## WORK TASK
When you reach the line containing "The height and width of the screenshot is (888, 1126)." in the entries below, please begin setting down lines exactly, stop only after the last one, and add nothing else.
* * * * * * * * *
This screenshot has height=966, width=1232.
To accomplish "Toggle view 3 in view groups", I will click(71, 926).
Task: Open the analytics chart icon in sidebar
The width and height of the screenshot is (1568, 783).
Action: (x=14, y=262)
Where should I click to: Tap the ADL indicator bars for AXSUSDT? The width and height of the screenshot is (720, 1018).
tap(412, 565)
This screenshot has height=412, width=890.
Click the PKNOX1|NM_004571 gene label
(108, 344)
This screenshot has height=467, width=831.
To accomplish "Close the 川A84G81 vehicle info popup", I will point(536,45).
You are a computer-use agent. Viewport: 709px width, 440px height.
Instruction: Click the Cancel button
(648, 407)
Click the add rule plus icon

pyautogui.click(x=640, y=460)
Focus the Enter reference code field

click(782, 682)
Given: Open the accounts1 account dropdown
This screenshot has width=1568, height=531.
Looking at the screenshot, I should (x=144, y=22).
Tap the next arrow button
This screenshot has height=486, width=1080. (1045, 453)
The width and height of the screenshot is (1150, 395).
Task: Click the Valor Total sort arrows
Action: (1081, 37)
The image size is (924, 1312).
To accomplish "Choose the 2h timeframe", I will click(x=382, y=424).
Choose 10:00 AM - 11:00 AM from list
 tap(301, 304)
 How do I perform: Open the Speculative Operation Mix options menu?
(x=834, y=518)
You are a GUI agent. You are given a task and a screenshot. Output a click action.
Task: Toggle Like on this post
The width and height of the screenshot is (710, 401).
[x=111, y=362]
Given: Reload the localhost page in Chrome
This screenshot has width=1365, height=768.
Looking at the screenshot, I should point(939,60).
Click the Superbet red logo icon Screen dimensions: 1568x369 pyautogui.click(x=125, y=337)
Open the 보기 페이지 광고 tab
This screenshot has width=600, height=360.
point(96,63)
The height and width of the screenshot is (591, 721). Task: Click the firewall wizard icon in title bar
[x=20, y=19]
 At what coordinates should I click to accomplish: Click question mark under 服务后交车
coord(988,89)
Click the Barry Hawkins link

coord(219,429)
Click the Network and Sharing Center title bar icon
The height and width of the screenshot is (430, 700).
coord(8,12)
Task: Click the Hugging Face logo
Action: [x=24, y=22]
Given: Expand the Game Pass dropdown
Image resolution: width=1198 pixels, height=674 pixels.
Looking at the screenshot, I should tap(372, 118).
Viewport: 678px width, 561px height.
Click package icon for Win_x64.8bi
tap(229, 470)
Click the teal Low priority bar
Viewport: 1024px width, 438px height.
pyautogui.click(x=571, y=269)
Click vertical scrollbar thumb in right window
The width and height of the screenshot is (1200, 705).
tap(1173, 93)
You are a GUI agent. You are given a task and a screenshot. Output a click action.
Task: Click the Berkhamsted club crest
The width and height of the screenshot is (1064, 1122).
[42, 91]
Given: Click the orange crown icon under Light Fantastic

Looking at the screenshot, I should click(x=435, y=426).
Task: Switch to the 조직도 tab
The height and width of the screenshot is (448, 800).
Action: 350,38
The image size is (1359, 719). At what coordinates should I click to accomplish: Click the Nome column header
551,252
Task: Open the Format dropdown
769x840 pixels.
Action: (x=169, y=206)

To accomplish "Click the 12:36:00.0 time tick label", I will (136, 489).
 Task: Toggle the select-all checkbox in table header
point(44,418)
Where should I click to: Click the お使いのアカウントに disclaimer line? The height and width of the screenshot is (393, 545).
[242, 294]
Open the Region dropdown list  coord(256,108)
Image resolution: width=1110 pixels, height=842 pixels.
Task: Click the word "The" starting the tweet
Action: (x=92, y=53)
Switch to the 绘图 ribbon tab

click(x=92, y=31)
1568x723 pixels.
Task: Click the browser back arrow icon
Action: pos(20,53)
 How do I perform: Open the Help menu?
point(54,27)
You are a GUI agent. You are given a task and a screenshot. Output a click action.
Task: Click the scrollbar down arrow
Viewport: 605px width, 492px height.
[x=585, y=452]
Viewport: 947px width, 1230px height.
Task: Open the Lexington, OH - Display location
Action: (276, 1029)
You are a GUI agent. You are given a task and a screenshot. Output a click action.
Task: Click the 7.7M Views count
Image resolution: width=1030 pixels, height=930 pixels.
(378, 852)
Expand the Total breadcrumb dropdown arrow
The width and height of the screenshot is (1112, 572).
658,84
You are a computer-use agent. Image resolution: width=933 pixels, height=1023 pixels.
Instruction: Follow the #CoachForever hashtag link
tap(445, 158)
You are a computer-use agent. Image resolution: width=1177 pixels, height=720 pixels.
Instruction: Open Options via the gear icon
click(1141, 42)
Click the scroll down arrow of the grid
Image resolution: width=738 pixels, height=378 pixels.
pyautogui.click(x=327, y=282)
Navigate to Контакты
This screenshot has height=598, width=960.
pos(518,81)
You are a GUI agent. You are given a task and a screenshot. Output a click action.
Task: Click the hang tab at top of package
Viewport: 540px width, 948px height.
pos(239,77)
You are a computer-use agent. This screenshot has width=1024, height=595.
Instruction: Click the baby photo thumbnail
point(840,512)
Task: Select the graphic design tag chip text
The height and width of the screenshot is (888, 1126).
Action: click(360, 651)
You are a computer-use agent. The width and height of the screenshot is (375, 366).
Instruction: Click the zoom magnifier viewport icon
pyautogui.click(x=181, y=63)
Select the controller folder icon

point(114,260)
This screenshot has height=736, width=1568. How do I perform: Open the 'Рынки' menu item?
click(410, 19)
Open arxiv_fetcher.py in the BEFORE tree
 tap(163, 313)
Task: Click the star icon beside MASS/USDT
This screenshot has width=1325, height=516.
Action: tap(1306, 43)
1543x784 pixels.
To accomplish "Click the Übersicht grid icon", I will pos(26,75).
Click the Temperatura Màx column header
* * * * * * * * *
## TASK RESULT
The height and width of the screenshot is (888, 1126).
Action: click(360, 651)
You are a computer-use agent. The width and height of the screenshot is (375, 366).
Instruction: Click the zoom magnifier viewport icon
pyautogui.click(x=181, y=63)
Select the controller folder icon

point(114,260)
This screenshot has height=736, width=1568. How do I perform: Open the 'Рынки' menu item?
click(410, 19)
Open arxiv_fetcher.py in the BEFORE tree
 tap(163, 313)
Task: Click the star icon beside MASS/USDT
This screenshot has width=1325, height=516.
Action: tap(1306, 43)
1543x784 pixels.
To accomplish "Click the Übersicht grid icon", I will pos(26,75).
Click the Temperatura Màx column header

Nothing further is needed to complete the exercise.